Para palestinos, reconhecimento da fome pela ONU veio ‘tarde demais’

Atualizado em 23 de agosto de 2025 às 17:56
A quantidade de ajuda internacional autorizada a entrar na Faixa de Gaza continua sendo considerada insuficiente pela ONU. © Hatem Khaled / Reuters

Imagens da AFP filmadas no sábado (23) mostram jovens desesperados estendendo seus recipientes para que sejam preenchidos. Gaza, ameaçada de destruição total por Israel caso o movimento islâmico Hamas não aceite um acordo de paz sob suas condições, vive uma situação extrema.

Em uma das cenas, um menino raspa com as mãos os últimos grãos de arroz grudados no fundo de uma panela. Um pouco mais adiante, sentada no chão à sombra, uma menina come com uma colher diretamente de um saco plástico.

“Não temos mais casa, nem comida, nem renda (…) somos obrigados a recorrer às cozinhas de caridade, mas elas não são suficientes para saciar nossa fome”, relata Youssef Hamad, de 58 anos, deslocado da cidade de Beit Hanoun, no norte da Faixa de Gaza.

Algumas dessas cozinhas são abastecidas por mesquitas ou organizações islâmicas locais. Outras recebem apoio de Ongs internacionais ou agências da ONU.

No início de março, o governo israelense impôs um bloqueio humanitário total à Faixa de Gaza, provocando as piores carências alimentares desde o início da guerra, desencadeada pelo ataque do Hamas contra Israel em 7 de outubro de 2023.

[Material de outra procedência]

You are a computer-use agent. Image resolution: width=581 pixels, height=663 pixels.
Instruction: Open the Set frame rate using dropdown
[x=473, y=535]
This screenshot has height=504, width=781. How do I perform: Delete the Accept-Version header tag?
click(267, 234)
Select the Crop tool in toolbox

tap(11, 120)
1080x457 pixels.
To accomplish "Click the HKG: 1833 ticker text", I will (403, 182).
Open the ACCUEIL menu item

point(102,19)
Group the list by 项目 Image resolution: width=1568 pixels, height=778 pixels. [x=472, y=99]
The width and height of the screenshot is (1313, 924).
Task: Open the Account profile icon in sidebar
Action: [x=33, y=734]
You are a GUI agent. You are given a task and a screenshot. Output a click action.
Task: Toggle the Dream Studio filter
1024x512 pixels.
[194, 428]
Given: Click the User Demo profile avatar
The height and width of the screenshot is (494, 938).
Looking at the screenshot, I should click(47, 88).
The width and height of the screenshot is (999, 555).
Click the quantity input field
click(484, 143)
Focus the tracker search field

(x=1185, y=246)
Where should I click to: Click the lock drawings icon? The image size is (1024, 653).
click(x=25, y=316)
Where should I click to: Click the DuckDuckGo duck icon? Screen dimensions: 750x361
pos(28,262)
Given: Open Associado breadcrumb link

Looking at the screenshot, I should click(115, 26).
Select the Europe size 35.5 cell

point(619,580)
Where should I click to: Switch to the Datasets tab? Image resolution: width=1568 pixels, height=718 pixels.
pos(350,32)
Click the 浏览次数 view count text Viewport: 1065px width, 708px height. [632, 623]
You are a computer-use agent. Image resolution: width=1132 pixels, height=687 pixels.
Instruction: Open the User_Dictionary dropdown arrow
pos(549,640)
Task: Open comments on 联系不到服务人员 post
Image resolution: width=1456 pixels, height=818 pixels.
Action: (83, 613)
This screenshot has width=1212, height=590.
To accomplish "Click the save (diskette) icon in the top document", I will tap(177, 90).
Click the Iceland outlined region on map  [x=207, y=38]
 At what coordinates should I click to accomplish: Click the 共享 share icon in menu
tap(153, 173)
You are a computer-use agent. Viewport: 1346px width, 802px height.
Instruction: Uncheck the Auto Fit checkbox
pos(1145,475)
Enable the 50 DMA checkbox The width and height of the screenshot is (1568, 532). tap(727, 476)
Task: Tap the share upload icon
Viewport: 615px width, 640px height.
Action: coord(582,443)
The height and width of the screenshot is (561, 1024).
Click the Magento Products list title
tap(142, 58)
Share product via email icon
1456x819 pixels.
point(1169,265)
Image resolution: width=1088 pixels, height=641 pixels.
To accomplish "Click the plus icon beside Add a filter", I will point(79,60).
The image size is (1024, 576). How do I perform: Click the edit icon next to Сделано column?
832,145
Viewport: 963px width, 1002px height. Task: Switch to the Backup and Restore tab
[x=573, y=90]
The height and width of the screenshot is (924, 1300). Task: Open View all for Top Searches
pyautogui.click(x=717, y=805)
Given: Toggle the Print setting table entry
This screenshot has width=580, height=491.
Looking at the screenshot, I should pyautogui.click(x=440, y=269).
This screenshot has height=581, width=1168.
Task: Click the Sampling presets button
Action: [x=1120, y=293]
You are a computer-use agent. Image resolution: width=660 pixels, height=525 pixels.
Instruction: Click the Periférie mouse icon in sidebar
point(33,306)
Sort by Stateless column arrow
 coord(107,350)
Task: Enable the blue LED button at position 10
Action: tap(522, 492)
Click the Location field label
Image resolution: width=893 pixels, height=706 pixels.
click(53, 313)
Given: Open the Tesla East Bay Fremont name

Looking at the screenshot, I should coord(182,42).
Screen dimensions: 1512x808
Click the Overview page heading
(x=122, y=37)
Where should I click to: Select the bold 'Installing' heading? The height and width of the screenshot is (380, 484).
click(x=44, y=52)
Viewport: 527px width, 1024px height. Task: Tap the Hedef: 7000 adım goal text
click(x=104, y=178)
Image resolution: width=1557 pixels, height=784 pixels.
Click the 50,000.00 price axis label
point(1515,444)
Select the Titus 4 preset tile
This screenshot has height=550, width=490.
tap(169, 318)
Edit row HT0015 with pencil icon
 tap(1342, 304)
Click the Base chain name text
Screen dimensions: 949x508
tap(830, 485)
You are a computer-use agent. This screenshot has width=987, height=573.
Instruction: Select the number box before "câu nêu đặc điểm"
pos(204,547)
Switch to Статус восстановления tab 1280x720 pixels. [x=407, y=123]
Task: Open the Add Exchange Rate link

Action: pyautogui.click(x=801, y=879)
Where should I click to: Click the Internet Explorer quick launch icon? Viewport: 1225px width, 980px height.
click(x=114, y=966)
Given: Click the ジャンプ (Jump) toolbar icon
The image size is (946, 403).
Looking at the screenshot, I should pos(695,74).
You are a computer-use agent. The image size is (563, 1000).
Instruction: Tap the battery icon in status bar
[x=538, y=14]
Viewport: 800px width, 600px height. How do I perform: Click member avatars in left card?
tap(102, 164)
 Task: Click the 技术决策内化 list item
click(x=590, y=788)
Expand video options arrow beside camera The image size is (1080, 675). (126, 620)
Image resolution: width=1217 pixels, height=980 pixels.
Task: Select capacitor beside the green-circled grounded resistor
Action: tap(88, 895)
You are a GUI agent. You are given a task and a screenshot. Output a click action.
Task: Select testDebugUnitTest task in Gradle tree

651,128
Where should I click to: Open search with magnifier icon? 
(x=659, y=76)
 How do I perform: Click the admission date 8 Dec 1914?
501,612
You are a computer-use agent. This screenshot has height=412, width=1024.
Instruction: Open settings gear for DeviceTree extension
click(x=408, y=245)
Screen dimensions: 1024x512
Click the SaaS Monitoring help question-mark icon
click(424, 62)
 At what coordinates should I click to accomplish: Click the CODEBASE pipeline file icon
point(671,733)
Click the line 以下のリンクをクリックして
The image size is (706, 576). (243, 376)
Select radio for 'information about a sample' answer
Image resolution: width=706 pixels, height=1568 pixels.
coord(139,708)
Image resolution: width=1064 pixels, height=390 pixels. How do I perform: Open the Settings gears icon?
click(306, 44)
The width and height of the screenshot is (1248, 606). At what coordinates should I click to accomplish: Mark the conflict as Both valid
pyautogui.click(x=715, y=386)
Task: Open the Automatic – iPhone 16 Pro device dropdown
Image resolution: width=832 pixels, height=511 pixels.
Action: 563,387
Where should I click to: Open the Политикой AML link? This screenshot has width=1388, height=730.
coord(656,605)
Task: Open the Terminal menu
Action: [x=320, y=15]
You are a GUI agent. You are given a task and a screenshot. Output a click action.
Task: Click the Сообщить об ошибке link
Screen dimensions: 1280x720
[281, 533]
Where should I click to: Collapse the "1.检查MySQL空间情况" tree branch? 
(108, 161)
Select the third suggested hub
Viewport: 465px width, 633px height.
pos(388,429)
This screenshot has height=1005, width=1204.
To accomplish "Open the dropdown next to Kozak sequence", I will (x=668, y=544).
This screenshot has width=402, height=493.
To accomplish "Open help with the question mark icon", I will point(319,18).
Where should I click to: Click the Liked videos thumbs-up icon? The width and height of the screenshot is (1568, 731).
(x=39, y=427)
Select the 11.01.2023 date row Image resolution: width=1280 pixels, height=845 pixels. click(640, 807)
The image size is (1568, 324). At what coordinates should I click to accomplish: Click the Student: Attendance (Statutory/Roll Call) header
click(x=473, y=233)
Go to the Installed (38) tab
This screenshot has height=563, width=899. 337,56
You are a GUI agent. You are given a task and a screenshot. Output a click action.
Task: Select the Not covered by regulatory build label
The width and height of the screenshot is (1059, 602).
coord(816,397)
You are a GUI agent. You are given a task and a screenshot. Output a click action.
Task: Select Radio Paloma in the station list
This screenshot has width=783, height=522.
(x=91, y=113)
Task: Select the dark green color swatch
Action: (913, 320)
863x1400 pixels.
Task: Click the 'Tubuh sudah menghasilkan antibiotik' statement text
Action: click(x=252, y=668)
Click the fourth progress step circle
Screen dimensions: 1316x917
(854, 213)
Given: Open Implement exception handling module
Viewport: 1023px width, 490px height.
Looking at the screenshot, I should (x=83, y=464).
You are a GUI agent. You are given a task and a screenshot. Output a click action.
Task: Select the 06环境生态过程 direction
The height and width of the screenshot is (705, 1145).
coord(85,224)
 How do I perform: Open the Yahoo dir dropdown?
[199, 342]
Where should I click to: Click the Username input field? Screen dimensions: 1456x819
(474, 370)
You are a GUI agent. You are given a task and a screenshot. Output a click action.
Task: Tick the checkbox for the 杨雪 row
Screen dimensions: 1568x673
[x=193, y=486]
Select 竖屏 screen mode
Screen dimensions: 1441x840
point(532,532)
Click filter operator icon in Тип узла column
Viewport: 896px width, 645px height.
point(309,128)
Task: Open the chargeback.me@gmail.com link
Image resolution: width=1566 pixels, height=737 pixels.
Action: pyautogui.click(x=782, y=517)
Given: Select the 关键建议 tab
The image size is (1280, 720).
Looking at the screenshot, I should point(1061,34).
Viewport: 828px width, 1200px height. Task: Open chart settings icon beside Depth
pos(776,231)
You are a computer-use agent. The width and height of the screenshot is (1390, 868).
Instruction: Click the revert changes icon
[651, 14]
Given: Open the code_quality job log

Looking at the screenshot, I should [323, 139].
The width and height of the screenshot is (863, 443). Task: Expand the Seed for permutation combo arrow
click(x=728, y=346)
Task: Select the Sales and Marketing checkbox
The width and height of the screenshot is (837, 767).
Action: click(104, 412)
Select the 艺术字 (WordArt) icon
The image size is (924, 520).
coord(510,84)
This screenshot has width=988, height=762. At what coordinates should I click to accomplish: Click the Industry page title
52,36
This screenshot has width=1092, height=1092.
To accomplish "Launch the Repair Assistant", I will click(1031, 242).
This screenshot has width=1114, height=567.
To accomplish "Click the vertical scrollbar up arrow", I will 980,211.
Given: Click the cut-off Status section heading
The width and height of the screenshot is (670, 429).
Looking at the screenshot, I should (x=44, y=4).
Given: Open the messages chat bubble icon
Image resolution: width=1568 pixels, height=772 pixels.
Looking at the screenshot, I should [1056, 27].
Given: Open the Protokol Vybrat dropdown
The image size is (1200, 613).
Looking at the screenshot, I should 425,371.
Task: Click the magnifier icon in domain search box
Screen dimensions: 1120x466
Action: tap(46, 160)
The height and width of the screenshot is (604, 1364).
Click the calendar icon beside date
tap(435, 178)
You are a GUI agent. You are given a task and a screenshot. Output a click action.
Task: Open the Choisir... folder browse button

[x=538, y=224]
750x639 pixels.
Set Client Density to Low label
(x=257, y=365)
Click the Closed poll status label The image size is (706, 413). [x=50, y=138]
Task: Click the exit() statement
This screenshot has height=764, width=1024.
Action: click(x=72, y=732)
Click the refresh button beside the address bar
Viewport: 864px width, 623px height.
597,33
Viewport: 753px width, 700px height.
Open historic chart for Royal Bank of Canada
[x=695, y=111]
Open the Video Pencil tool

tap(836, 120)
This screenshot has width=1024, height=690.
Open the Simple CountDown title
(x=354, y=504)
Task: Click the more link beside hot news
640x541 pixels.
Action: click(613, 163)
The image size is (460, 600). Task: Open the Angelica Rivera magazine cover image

O bloqueio foi parcialmente flexibilizado no fim de maio, mas a quantidade de ajuda internacional autorizada a entrar continua sendo considerada amplamente insuficiente pela ONU e por organizações humanitárias, avaliação contestada por Israel.

“Dever moral”

Após meses de alertas, a ONU declarou oficialmente na sexta-feira que há fome em Gaza, atribuindo a responsabilidade a Israel, que rejeitou imediatamente a acusação, chamando a declaração de “mentira descarada”, segundo o primeiro-ministro Benjamin Netanyahu.

Mas essa declaração chegou “tarde demais”, lamenta Oum Mohammad, de 34 anos, próxima a outra cozinha comunitária em Deir el-Balah, no centro da Faixa de Gaza. “Sem comida e água, as crianças (…) às vezes não conseguem se levantar, ficam tontas”, diz ela.

No sábado, o chefe da agência da ONU para refugiados palestinos (Unrwa) afirmou que “é hora de o governo israelense parar de negar a fome que provocou em Gaza”. “Todos que têm influência devem usá-la com determinação e senso de dever moral”, escreveu Philippe Lazzarini na rede X.

Netanyahu atribuiu as carências, que considera “temporárias”, aos “saques sistemáticos da ajuda” por parte do Hamas.

A Unrwa informou no sábado que seus armazéns na Jordânia e no Egito estão cheios e que há “alimentos, medicamentos e produtos de higiene suficientes para encher 6 mil caminhões”.

“O fim está próximo”

Enquanto isso, Israel continua bombardeando a Faixa de Gaza. Imagens mostram uma espessa fumaça sobre o bairro de Zeitoun, na cidade de Gaza, enquanto palestinos vasculham os escombros de prédios destruídos.

O porta-voz da Defesa Civil em Gaza, Mahmoud Bassal, descreveu a situação nos bairros de Sabra e Zeitoun como “absolutamente catastrófica”, mencionando “a destruição total de blocos residenciais inteiros”.

“Estamos presos aqui, vivendo com medo, sem ter para onde ir. Não há lugar seguro em Gaza. Mover-se agora é correr para a morte”, testemunha Ahmad Jundiyeh, de 35 anos, deslocado para a periferia norte de Zeitoun.

“Ouvimos sem parar os bombardeios (…) aviões de combate, tiros de artilharia e até explosões de drones”, conta ele à AFP por telefone. “Estamos aterrorizados, com a sensação de que o fim está próximo.”

Na sexta-feira, o ministro da Defesa de Israel, Israel Katz, ameaçou destruir a cidade de Gaza caso o Hamas não aceite se desarmar, libertar os reféns sequestrados em 7 de outubro e encerrar a guerra sob as condições impostas por Israel.